During his campaign, Clinton said, "The only people who will pay more income taxes are the wealthiest 2 percent, those living in households making over $200,000 a year." After the election, he proceeded to raise taxes across-the-board.
Less than a month into his presidency, the Washington Post headlined, "Clinton Asks Middle Class to Pay Higher Taxes; President Issues `Call to Arms' To Restore Economic Vitality." After Clinton's Jan. 14, 1993, news conference, the Post wrote that Clinton "complained that it was only the press, not voters, who considered that issue [tax cuts] important."
At first, Clinton maintained that only those earning over $100,000 would pay more under his revised tax plan. But The Heritage Foundation noted it would hit far more broadly, raising taxes for individuals making $25,000 and couples making $32,000. The Los Angeles Times headline echoed that finding: "Clinton Threshold on Tax Bite Dips to $30,000 Incomes."
Fast forward to now. Even before the election, Obama is downsizing his tax promises. First he advertised that nobody would pay higher taxes unless they earned over $250,000 a year. Now his TV ads say the threshold is $200,000. And in campaign remarks in Pennsylvania, running mate Joe Biden lowered it again, to $150,000.
It all parallels the gradual tax plan changes Bill Clinton started making shortly before his election. Then, after his election, the gradual changes turned into dramatic transformation.
As the New York Times noted in February 1993, "... beginning about a month before Election Day, Mr. Clinton took care to say he was not making a read-my-lips pledge on middle-class taxes. He was making the more narrow pledge that he would not raise taxes to pay for his new spending programs. But the overall thrust of what he promised ran in the opposite direction."
On Feb. 15, 1993, just weeks after he was inaugurated, Clinton completed the course change in a national TV address, telling the nation, "I've worked harder than I've ever worked in my life to meet that goal. But I can't."
His excuse was two-fold. First, he "hadn't realized" just how bad the deficit was. Second, he believed the people wanted the new spending he had proposed during his campaign.
Clinton sought to defuse the political damage by promising to hit "the wealthy" harder. His Feb. 6, 1993, radio address told the nation he would "get rid of windfalls for the wealthy before I ask any of the rest of the American people to make a contribution," and that, "We're going to ask the most from those who have got the most and gave the least during the past dozen years."
Clinton blamed Washington politicians - prior presidents in particular - for supposedly concealing just how bad the federal deficit was, thereby justifying his reneging on his campaign promises.

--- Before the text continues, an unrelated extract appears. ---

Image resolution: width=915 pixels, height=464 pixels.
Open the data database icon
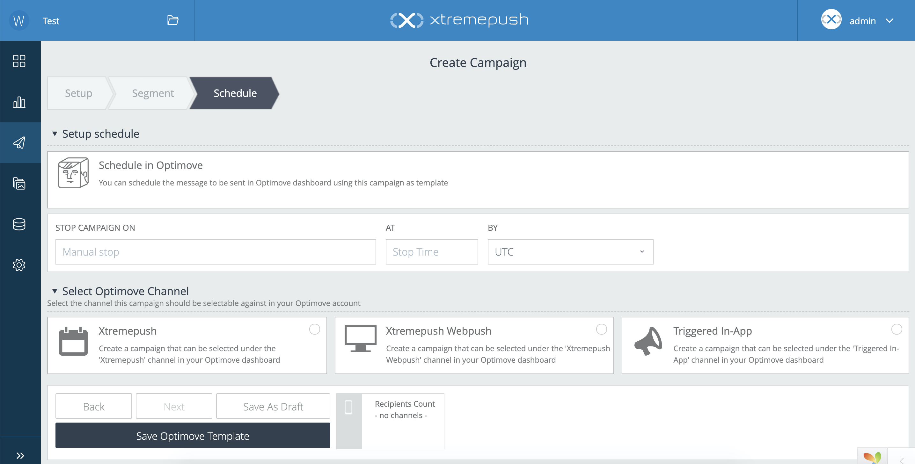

In 2008, our deficit is far worse and Obama's spending pledges are far greater than Clinton's. Only someone who has been locked in a cave is unaware that this year's deficit spending is approaching a trillion dollars.
This is no proof that Obama will renege, Clinton-style. But his recent adjustments in describing whose taxes will go up certainly are not reassuring.
Obama also is using a looser definition of wealth than Clinton did. The $200,000 threshold that Clinton applied in 1992 equates to $311,000 today, according to the Bureau of Labor Statistics. Obama's most-recent $200,000 threshold is the same as a $128,255 income would have been in 1992.
The week before Bill Clinton was inaugurated, Sen. Daniel Patrick Moynihan, D-N.Y., observed, "This week has been rather the clatter of campaign promises being tossed out the window."
Those who fear that this year's campaign promises will also be thrown out the window should keep their eyes wide open and be ready to dodge whatever might fall on their heads.
Ernest Istook is recovering from serving 14 years in Congress and is now a distinguished fellow at The Heritage Foundation.